![[personal profile]](https://www.dreamwidth.org/img/silk/identity/user.png)
Так совпало, что я сейчас читаю "Роман-воспоминание" Анатолия Рыбакова.
И вот, послушав Латынину в передаче "Код доступа" за 11 мая 2013 года, я поняла, что не могу не поделиться некоторыми цитатами из этого романа.
"Для кадрового военного человека его поколения тридцатые годы были особенно страшными. Командный состав армии – это сложившийся организм, и когда Сталин вырубил в нем сорок тысяч человек, то среди этих сорока тысяч были друзья-товарищи, с кем вместе воевали на гражданской войне, в Испании, на Хасане и Халхин-Голе, с кем учились в одной школе, служили в одной части. И вот твоего верного товарища, боевого друга, хорошего командира, честного коммуниста, на твоих глазах арестовывают и объявляют «врагом народа». Были ли эти люди на самом деле «врагами народа»? В это невозможно поверить, но и не верить нельзя, иначе как служить делу, которому отдана жизнь? Правильнее не думать об этом. Люди сгинули, перешли в мир, из которого нет возврата никому.
...
За три десятилетия сталинского правления война была, может быть, нашим единственным правым делом. И она требовала иных нравственных ориентиров. Нельзя воевать, если не веришь тому, кто рядом с тобой, опасности войны сплачивают людей, угроза смерти объединяет. Диктатура осталась такой же свирепой, расправа мгновенной, людей не щадили, с жертвами не считались, за каждого убитого немецкого солдата мы заплатили гибелью четырех своих солдат. Система по-прежнему обесценивала человеческую жизнь, но внутренне люди вырвались из ее мертвящей оболочки. На их земле враг, сжигает города, деревни, села, уничтожает родных и близких, несет рабство и унижение. Солдат осознал себя защитником своего народа, своего отечества. Он не только отстоял страну, но и дошел до земли противника. Это подняло его в собственных глазах, пробудило попранное режимом человеческое достоинство.

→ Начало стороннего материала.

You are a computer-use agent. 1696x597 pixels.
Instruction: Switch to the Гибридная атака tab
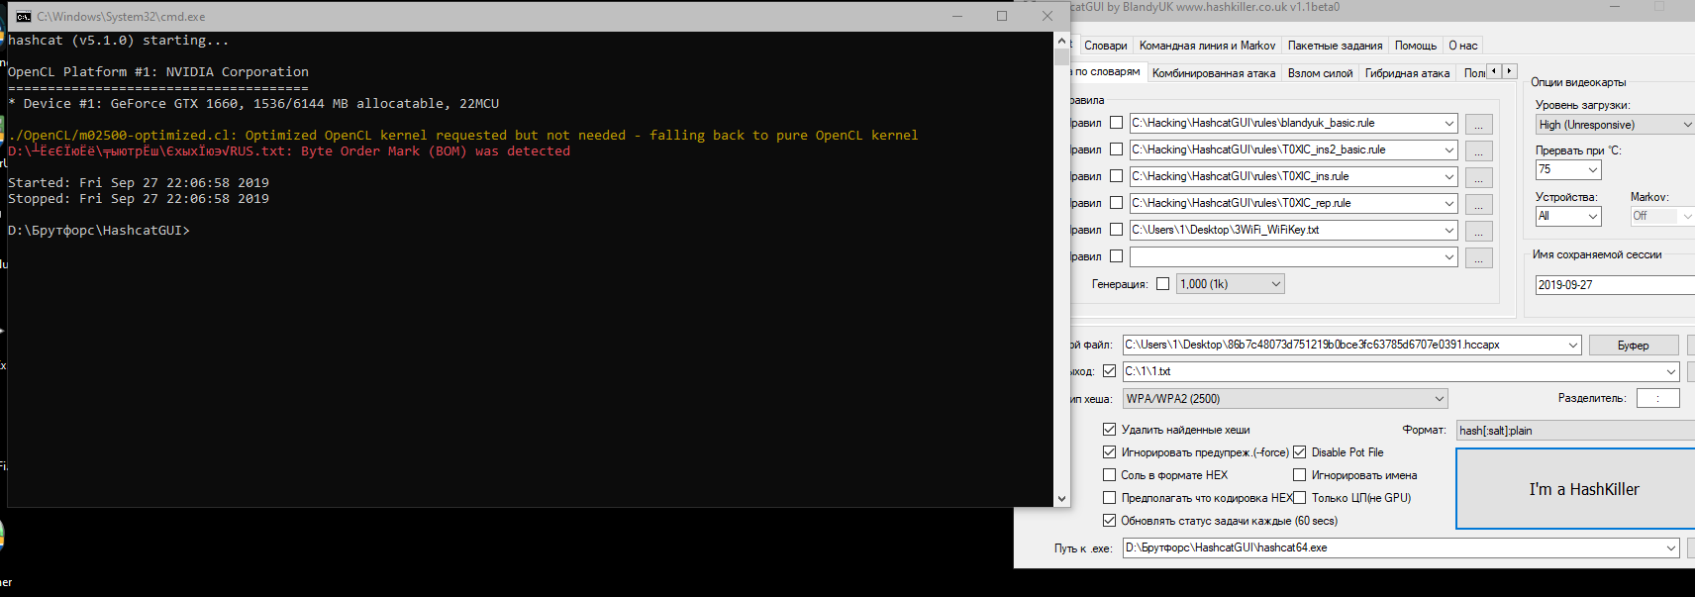pos(1407,73)
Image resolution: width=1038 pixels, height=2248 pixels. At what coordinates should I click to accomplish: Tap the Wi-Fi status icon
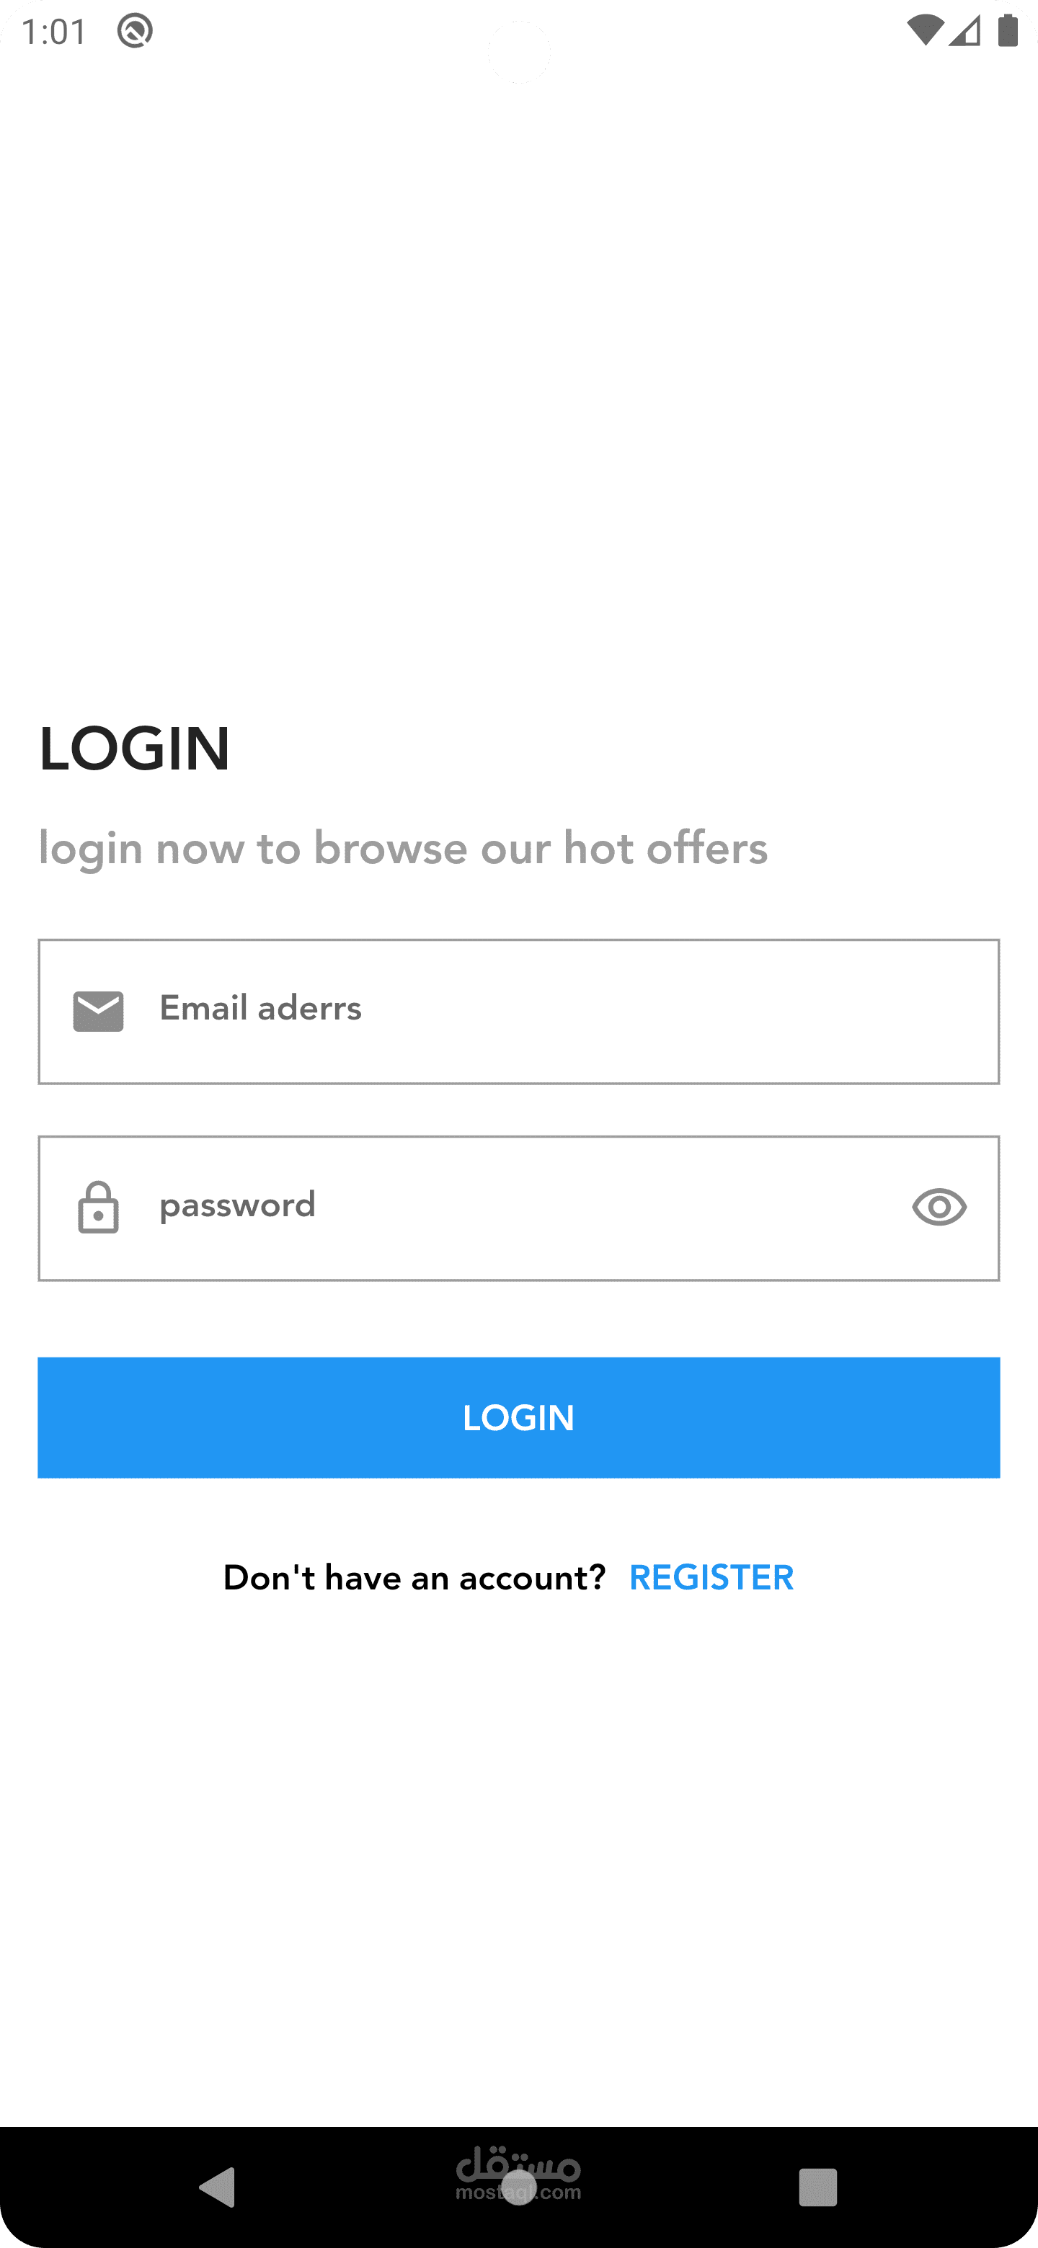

Сталин понимал, какую угрозу несет диктатуре пробудившееся в людях достоинство. На следующий день после Победы он прежними безжалостными средствами стал превращать народ в ту же покорную забитую массу, над которой господствовал все тот же страх. Именно поэтому война не стала в судьбе России тем поворотным историческим событием, каким она стала для многих стран, в том числе и побежденных.
...
Приезжал в корпус командующий нашей армией генерал Чуйков. Его боялись, жесткий, даже жестокий командир, суровый герой Сталинграда, с крупными чертами львиного лица, матерщинник, ходил с палкой, которую иногда опускал на плечи подчиненных. Работники штаба старались не попадаться ему на глаза.
В истории человечества такие катаклизмы, как война, выносят на поверхность новых деятелей. В Америке президентами стали генерал Эйзенхауэр, боевые офицеры Джон Кеннеди, Джим Картер, военный летчик Джордж Буш. У нас страной руководили старики политработники, не бравшие в руки оружия или вовсе не служившие в армии даже в мирное время. Естественной смены политиков не произошло, произошла неестественная.
Вероятно, в истории действуют свои законы преемственности поколений. Мы их нарушили. И жестоко наказаны. В результате в конечном итоге к власти пришли благополучные, честолюбивые, беспощадные мальчики, безразличные к народным нуждам, ввергнувшие страну в свои разрушительные эксперименты.
...
Началась демобилизация старших возрастов. В июле сорок пятого года – первая очередь, осенью – вторая, весной сорок шестого года – третья… Из 11-миллионной армии за два года уволили 8,5 миллионов. Однако ликования не было. Почему? Отвоевали войну, уцелели, герои с орденами и медалями, а домой уезжали без особого энтузиазма. У многих не было ни дома, ни семьи – уничтожили немцы. Куда ехать? Но те, кому было куда ехать, тоже пребывали в раздумье. Военная служба освобождает человека от многих забот. В обычных условиях она, конечно, тягостна, а здесь условия необычные, жизнь за границей привлекательнее той, своей, советской. Казарма. Да. Но и отечество тоже казарма. Здесь казарма сытная, и, как ни верти, Европа. Дома – скудость, постылое начальство, НКВД, колхозы, трудодни, не ходи туда, не смей того, все знали, в какую жизнь возвращаются.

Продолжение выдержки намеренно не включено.